Exercise instructions: Duplicate the records below word for word, covering everything from the line containing "Viewport: 231px width, 137px height." down to the end of the records, both ends included.

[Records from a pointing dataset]
-------------------------
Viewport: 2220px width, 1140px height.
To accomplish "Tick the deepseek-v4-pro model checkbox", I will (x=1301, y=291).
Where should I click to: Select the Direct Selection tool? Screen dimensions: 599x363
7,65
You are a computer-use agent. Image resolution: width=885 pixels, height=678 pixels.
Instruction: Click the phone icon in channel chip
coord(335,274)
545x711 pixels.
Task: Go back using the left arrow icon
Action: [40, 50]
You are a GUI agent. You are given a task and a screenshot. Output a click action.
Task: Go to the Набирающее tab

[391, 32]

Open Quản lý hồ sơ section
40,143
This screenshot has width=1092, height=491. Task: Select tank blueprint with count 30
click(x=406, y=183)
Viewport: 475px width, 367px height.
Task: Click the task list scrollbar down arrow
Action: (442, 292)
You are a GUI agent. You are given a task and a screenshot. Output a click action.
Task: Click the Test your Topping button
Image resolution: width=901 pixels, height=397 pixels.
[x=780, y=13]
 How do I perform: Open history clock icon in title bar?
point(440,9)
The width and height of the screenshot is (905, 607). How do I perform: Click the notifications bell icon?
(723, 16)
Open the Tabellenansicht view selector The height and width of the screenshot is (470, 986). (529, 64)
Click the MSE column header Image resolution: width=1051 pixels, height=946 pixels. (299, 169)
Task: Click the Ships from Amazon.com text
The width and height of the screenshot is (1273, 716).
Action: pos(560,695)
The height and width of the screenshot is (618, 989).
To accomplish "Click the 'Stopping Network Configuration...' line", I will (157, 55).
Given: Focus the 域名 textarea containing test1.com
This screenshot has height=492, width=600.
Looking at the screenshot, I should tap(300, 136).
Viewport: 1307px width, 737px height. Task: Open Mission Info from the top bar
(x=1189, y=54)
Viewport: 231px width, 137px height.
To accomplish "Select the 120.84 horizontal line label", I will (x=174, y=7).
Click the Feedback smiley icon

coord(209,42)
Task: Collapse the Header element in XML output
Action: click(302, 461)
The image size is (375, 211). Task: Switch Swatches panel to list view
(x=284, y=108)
-------------------------
Solution for this task:
Viewport: 231px width, 137px height.
To accomplish "Select the 120.84 horizontal line label", I will (x=174, y=7).
Click the Feedback smiley icon

coord(209,42)
Task: Collapse the Header element in XML output
Action: click(302, 461)
The image size is (375, 211). Task: Switch Swatches panel to list view
(x=284, y=108)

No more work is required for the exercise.